File system security

File system security within UNIX and Unix-like systems is based on 9 permission bits, set user and group ID bits, and the sticky bit, for a total of 12 bits.  These permissions apply almost equally to all filesystem objects such as files, directories and devices.

The 9 permission bits are divided into three groups of three bits each.  The first group describes the permissions of the file owner, the second group describes the permissions of the GID assigned to the file, which by default is the group associated with the file owner or the directory containing the file when it is set-GID, and the third group describes the permissions associated with any process which does not have the same user ID as the file.  Each group of three bits contains a bit indicating the read, write or execute access is granted.  In the case of directories, execute access is interpreted as the permission to perform a filename lookup within the directory.

The set user ID and set group ID bits, commonly abbreviated set-UID and set-GID respectively, are used to change the identity of the process which executes a file having either or both of those bits set.  A file having the set-UID permission bit set will cause a process which executes that file to temporarily switch the effective user ID to that of the file owner.  A file having the set-GID permission bit set will cause a process which executes that file to temporarily switch the effective group ID to that of the file group.  A process may then alternate between the effective user or group ID which it inherited from the file and the real user or group ID which it inherited when the user logged on to the system.  This provides a mechanism by which a process may limit the access rights it possesses to those code regions which require those access rights.  This is a form of a security technique known as privilege separation and improves program security by limiting the unintended or undesirable actions of a processes.

A directory having the set-GID permission bit set will cause a newly created file to have an initial file group value equal to the file group of the directory. This provides a mechanism whereby a subsystem, such as the system's mail subsystem, can create files which have a common file group value so that set-GID processes within that subsystem are then able to read or write the file.

The sticky bit, formally known as the save text on swap bit, derives its name from its original purpose.  Originally the sticky bit caused a process's initial memory image to be stored as a contiguous image on the disk drive which was used to store real memory pages when they were not in use.  This improved the performance of commonly executed commands by making the initial memory image readily available.  Modern UNIX systems no longer perform that function when the bit is set, but the name has been preserved nonetheless.  In the case of files, the sticky-bit may be used by the system to indicate the style of file locking to be performed.  In the case of directories, the sticky bit prevents any process, other than one which has super-user privileges or one having an effective user ID of the file owner, from deleting a file within that directory.  The sticky bit is most commonly used on publicly writable directories, such as the various temporary working space directories on the system.

Root squash
Root squash is a special mapping of the remote superuser (root) identity when using identity authentication (local user is the same as remote user). Under root squash, a client's uid 0 (root) is mapped to 65534 (nobody). It is primarily a feature of NFS but may be available on other systems as well.
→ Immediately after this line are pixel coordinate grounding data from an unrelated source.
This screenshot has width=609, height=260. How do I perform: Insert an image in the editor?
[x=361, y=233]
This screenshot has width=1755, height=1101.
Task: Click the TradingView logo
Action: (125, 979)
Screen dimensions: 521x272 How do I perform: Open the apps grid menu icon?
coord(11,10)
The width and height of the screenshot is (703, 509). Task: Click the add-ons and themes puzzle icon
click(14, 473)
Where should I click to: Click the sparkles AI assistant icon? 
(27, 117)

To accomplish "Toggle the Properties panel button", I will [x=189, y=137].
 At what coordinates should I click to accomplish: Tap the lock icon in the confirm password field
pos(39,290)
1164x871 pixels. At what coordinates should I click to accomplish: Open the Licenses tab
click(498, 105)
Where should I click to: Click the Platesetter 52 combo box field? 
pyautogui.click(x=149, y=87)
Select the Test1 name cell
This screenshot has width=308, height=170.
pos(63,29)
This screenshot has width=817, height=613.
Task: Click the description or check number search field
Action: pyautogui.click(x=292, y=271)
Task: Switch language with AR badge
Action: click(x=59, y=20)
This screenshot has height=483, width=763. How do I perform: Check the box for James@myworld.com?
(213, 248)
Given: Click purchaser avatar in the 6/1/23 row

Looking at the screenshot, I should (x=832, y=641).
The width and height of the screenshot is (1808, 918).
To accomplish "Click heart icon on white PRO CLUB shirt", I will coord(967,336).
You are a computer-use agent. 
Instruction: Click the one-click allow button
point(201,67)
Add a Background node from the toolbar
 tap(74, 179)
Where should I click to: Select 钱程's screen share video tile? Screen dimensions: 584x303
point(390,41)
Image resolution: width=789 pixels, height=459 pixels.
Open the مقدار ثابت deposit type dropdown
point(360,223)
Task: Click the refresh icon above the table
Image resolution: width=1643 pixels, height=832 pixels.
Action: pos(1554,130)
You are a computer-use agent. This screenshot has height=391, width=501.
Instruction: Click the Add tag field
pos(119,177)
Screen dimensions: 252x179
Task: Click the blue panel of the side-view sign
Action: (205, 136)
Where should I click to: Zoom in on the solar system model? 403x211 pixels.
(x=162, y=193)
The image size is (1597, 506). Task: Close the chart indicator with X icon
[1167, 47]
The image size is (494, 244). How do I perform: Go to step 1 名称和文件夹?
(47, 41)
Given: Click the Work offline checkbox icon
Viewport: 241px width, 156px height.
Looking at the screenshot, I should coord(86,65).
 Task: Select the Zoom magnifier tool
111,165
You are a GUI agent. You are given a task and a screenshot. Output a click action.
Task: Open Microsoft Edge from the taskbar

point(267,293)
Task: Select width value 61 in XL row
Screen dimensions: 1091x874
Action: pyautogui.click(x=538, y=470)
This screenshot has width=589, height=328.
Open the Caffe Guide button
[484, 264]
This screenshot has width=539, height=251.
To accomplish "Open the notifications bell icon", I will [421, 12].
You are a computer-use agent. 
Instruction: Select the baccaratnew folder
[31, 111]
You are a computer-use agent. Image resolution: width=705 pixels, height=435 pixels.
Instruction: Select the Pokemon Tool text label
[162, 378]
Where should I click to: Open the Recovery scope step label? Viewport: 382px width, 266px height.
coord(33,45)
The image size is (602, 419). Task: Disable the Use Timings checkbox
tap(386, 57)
Root squash is a technique to avoid privilege escalation on the client machine via suid executables Setuid. Without root squash, an attacker can generate suid binaries on the server that are executed as root on other client, even if the client user does not have superuser privileges. Hence it protects client machines against other malicious clients. It does not protect clients against a malicious server (where root can generate suid binaries), nor does it protect the files of any user other than root (as malicious clients can impersonate any user).

SELinux
SELinux is the set of kernel extensions to control access more precisely, strictly defining both if and how files, folders, network ports and other resources can be accessed by the confined process. This system is mostly used to restrict processes (database, server) rather than human users. It can also limit processes that run as root. Other distributions use comparable alternatives like AppArmor.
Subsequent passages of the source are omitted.